Another one of our clients is
looking to put some hardware in place for a new data warehousing
project. The two hardware options are:
- Buy a single, large Unix server (probably a HP box running
HP-UX) with 8 CPUs
- Buy two or more commodity "Lintel" boxes, with 2 or 4
processors, running Red Hat Advanced Server, and use RAC to
create a single database instance.
But just how suitable is Real Application Clusters for data
warehousing? The reason I started doubting RAC's suitability was
an article I came across entitled
"Oracle Real Application Clusters and Data Warehouse
Applications" which stated the following:
"Oracle has marketed the Real Application Clusters (RAC)
option as appropriate for all types of applications, but there
is one very important exception, Oracle data warehouses.
Oracle RAC is used primarily for continuous availability of
mission-critical systems (i.e. banking applications) and for
transparent scalability of massive online transactions systems
(i.e.

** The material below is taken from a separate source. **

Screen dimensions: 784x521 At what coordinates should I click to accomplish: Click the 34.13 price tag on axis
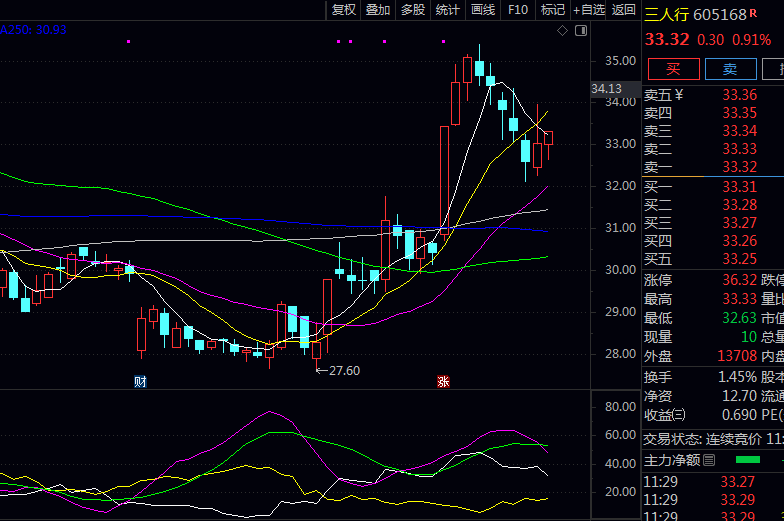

Amazon). However, it is not always the best architecture
for data warehouse that require large materialized view
rollups because they often require large, cohesive RAM regions
(large data sorts) and tightly-coupled CPU’s (fast parallel
query) ... In sum, Oracle Real Application Clusters is a
wonderful tool for mission-critical database that must have
continuous availability (using RAC with Transparent
Application Failover (TAF)) and for scalability of super-large
OLTP systems, Oracle RAC is not the best choice for data
warehouse applications that require high-speed table scan
performance."
Now I know Don and Mike have spent quite a bit of time
working with RAC, so I thought it wise to look into this in a
bit more detail. What I did in the end was
post a link to the article on the
Dizwell Forum, and ask the forum participants for their
experiences with RAC and data warehousing. I won't repeat the
whole thread (which went on for three pages, so it's obviously
an area of interest) but if you're considering RAC for a data
warehousing project,
take a look at the thread and
Don's article, as they're both useful bits of background
reading. My conclusion? A large, single server and a collection
of clustered servers aren't interchangeable concepts; there
could be issues with RAC with "edge cases", for instance (as
mentioned in the forum comments) where a parallel query needs to
run over multiple nodes, and the "large cohesive memory area"

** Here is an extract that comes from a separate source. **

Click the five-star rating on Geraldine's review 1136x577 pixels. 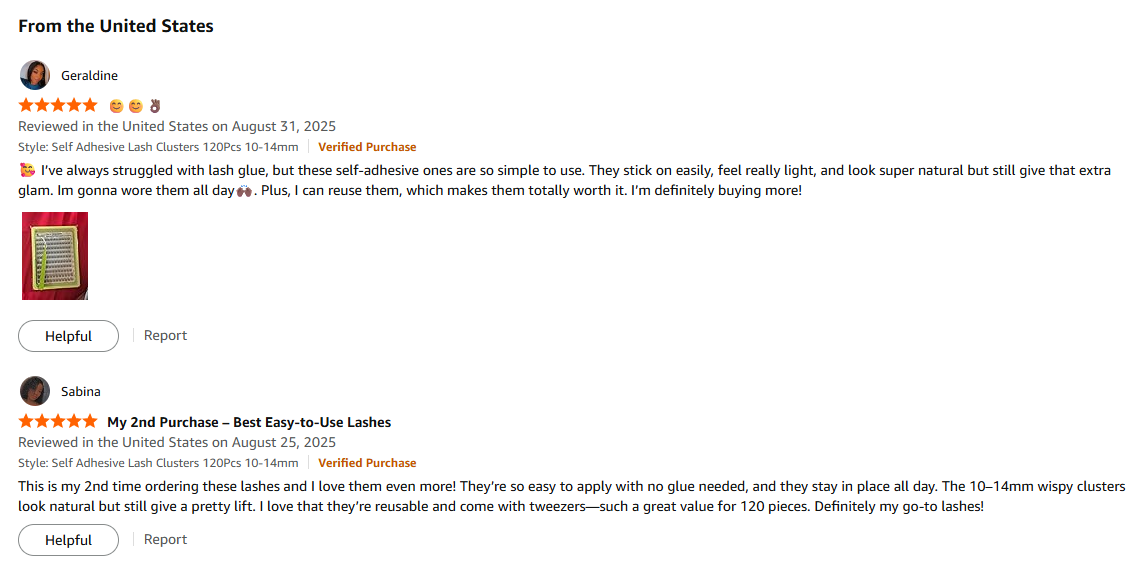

issue I still think could be an problem if you need more memory
than a single small server can provide. The lesson I guess
though is that there's no "black and white" rule for this sort
of thing (not that the original article was suggesting this) and
it's worth getting a bit of peer advice if you're looking to get
an answer to a question such as this, with presumably big
implications if you get it wrong.